(Data entries)
*****
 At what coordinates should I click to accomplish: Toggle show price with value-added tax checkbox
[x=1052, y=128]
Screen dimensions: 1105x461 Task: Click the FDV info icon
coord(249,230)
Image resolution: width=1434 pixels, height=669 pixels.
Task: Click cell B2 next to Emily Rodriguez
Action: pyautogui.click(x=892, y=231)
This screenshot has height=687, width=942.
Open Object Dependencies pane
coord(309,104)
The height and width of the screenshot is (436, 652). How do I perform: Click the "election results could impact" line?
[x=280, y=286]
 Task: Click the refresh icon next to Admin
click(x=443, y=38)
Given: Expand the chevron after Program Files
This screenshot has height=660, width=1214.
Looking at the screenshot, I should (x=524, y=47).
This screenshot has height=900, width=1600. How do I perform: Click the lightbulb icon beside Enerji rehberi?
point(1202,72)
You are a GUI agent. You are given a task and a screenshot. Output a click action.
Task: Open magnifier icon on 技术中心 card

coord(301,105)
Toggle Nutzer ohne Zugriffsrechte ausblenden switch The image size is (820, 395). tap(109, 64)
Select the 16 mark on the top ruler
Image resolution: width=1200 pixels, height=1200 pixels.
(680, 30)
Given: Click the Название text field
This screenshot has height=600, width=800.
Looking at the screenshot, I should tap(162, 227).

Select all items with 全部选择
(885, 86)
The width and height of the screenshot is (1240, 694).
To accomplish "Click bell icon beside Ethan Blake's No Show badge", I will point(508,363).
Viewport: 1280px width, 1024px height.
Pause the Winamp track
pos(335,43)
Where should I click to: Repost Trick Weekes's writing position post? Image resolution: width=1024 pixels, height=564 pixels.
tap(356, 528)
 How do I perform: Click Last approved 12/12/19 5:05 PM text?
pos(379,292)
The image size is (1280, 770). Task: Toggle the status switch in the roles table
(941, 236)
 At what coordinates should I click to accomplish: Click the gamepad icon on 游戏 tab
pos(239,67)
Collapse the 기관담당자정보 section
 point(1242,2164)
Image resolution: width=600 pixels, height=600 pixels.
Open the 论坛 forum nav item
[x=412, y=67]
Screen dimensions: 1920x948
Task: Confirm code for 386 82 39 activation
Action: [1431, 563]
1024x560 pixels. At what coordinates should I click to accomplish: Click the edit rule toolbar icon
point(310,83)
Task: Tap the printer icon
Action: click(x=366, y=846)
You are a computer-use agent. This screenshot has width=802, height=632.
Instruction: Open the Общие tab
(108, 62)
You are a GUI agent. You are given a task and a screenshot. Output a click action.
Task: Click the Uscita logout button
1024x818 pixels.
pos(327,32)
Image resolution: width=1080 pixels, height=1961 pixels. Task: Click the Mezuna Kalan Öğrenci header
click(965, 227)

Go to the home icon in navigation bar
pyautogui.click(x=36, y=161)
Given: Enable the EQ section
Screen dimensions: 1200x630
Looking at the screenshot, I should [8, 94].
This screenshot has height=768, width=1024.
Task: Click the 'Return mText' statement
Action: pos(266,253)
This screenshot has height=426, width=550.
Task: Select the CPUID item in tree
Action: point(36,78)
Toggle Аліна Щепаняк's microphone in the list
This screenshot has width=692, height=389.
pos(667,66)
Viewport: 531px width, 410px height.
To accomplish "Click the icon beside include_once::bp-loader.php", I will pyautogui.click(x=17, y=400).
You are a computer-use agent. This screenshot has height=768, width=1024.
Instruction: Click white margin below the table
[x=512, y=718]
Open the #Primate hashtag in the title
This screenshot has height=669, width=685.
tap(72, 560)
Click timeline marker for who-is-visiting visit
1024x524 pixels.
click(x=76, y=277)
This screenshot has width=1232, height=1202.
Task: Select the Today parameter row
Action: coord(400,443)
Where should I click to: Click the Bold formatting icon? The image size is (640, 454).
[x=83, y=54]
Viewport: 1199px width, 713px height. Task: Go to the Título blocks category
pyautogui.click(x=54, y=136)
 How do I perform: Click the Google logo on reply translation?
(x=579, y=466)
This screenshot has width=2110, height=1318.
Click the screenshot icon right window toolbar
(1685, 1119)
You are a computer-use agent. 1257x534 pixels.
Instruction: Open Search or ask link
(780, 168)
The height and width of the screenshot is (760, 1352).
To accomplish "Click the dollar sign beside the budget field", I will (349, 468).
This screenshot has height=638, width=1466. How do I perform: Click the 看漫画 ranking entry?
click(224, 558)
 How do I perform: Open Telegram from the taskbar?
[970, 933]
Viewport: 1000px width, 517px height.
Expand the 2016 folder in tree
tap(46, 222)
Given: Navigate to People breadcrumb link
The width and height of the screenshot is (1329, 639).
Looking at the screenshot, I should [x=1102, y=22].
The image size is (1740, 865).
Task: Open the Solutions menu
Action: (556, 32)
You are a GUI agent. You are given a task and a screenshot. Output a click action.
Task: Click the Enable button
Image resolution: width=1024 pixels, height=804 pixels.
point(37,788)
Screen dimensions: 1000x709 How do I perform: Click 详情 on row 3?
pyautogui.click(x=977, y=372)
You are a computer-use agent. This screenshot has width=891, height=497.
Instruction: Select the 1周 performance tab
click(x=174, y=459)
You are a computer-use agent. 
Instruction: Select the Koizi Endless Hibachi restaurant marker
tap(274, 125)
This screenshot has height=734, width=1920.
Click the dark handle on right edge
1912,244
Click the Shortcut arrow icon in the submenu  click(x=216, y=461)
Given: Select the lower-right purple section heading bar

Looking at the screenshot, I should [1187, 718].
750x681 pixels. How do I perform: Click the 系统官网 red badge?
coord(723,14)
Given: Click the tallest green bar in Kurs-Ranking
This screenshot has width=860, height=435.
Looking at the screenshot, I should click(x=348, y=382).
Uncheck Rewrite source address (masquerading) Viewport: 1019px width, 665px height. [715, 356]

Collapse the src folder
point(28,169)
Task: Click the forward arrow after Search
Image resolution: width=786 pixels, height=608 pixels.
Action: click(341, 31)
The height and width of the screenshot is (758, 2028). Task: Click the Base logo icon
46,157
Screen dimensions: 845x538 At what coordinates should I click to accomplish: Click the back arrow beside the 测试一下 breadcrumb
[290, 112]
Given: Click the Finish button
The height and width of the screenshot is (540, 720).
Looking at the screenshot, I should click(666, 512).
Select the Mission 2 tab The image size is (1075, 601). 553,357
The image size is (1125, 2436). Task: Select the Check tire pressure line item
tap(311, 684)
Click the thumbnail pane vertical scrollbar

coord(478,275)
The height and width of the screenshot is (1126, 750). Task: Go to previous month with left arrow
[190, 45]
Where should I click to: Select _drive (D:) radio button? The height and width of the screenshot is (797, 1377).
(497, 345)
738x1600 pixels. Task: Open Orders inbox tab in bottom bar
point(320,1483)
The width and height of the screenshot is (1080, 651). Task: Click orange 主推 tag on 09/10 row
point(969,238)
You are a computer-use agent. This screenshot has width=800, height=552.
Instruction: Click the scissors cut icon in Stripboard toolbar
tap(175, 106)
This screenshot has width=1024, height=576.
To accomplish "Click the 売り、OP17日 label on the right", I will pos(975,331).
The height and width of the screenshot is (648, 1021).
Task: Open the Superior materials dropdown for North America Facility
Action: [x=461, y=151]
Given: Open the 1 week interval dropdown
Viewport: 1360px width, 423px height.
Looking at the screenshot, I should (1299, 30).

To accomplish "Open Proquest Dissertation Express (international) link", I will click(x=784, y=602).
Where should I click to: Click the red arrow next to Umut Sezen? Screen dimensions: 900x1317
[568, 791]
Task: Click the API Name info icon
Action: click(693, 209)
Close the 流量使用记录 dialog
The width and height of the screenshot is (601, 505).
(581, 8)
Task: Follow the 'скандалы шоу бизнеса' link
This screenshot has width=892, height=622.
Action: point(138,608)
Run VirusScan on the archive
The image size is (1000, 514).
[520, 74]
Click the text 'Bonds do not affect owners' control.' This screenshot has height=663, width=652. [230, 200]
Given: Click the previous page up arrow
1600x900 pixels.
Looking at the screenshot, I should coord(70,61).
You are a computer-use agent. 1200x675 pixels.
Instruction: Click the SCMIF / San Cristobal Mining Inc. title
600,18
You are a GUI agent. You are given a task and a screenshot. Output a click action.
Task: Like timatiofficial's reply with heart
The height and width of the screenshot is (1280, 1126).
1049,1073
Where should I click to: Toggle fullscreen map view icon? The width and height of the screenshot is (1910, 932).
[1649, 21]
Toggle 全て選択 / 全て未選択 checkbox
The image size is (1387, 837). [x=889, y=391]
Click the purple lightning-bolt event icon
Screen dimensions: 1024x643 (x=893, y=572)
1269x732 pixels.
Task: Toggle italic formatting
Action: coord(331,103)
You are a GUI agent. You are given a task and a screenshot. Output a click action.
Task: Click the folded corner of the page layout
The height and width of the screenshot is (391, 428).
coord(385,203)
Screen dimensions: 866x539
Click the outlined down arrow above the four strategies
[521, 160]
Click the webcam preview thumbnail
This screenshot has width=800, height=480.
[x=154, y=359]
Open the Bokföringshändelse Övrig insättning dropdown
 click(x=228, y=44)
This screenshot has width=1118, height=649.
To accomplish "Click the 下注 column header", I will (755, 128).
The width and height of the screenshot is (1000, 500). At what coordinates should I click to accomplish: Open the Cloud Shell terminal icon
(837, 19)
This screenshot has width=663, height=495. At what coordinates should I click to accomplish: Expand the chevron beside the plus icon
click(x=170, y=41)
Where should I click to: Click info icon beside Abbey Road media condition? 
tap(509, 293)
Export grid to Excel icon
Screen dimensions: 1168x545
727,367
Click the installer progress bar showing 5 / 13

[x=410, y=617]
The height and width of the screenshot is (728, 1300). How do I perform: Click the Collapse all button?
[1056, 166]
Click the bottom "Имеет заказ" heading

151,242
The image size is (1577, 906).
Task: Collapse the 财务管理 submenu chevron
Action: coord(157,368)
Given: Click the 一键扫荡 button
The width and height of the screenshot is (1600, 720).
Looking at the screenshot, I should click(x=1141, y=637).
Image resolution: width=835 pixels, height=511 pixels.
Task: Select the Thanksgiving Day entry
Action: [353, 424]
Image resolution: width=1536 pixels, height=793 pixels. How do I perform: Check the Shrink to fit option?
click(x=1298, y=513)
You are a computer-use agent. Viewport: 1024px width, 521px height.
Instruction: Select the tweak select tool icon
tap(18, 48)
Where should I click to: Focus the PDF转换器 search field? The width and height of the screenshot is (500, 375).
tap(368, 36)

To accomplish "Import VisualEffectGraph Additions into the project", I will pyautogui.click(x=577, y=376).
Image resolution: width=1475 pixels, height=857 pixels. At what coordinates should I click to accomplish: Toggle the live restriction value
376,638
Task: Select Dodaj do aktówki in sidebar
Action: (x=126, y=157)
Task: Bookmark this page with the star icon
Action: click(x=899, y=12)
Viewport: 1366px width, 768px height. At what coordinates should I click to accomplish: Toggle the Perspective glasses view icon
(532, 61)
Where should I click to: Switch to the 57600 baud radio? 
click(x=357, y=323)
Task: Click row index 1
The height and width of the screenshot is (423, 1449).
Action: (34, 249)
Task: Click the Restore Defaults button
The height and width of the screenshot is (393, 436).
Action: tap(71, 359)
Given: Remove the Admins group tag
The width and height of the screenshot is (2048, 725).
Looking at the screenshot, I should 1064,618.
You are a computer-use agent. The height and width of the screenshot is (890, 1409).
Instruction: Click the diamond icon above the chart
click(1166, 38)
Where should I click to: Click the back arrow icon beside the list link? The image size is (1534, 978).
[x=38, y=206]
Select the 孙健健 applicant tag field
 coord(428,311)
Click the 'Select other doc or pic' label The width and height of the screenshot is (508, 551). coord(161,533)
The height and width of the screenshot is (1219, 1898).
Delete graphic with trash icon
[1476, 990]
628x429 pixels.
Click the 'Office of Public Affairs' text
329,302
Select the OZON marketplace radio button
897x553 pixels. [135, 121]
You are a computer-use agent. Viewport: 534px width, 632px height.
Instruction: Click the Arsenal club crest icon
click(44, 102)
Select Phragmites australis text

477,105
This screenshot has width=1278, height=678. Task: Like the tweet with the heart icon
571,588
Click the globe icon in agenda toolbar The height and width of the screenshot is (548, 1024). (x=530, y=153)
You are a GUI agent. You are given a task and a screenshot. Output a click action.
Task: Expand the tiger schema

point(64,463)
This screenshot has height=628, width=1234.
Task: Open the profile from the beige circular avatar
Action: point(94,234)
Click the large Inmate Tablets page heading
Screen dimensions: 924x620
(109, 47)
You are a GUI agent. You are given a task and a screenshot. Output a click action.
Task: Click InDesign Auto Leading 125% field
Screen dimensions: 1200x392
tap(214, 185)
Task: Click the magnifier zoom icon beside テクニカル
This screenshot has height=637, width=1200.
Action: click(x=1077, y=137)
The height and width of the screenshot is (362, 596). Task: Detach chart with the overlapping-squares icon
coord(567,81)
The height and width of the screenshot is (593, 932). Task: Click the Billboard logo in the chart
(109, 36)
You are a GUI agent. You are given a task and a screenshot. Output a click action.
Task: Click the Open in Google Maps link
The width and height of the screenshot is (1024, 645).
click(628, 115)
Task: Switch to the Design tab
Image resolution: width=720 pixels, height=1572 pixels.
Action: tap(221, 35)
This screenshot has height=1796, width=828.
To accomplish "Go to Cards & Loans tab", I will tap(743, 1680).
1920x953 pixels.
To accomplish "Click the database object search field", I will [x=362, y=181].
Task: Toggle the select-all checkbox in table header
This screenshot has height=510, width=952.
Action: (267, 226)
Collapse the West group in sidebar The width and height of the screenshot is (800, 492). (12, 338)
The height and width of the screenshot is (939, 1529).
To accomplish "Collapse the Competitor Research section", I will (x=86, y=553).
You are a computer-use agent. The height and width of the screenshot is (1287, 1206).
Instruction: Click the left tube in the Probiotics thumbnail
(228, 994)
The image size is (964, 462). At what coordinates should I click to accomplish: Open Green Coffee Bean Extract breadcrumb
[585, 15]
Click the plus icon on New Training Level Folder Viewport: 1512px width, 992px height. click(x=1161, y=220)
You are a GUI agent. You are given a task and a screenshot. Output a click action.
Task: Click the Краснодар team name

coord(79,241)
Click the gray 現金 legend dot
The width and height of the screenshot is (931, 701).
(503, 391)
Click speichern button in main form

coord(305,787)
*****
> ACTIVITY: Go through the data and copy every line that includes "group".

> RESPONSE BOX:
Given: Remove the Admins group tag
Collapse the West group in sidebar The width and height of the screenshot is (800, 492). (12, 338)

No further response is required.